> WHAT YOU HAVE TO DO:
From the material below, copy every line in which the word "Given" occurs.
== Segment start ==
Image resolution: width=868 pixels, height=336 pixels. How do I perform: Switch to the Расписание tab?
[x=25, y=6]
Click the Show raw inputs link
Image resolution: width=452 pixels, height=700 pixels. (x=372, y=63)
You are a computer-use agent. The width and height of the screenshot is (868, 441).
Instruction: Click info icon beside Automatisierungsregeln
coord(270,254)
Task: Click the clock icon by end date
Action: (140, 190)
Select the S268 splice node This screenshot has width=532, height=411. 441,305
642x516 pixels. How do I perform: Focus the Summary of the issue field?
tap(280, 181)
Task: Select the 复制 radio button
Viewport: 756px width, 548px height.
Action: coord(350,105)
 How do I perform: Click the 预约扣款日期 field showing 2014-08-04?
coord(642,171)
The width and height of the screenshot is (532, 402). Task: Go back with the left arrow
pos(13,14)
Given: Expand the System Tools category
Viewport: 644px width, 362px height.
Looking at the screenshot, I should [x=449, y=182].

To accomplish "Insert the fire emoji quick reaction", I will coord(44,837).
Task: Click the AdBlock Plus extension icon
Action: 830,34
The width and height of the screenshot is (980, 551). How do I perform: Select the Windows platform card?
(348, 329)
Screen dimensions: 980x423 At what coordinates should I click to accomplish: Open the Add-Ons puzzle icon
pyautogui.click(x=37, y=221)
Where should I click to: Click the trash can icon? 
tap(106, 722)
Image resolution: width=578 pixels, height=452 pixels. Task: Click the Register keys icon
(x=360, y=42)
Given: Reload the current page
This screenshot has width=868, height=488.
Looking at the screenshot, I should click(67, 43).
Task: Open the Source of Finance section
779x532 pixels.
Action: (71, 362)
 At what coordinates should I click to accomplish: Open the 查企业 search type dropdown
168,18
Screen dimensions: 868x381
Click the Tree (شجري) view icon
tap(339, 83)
== Segment end ==
> TASK SOLUTION:
Given: Expand the System Tools category
Given: Reload the current page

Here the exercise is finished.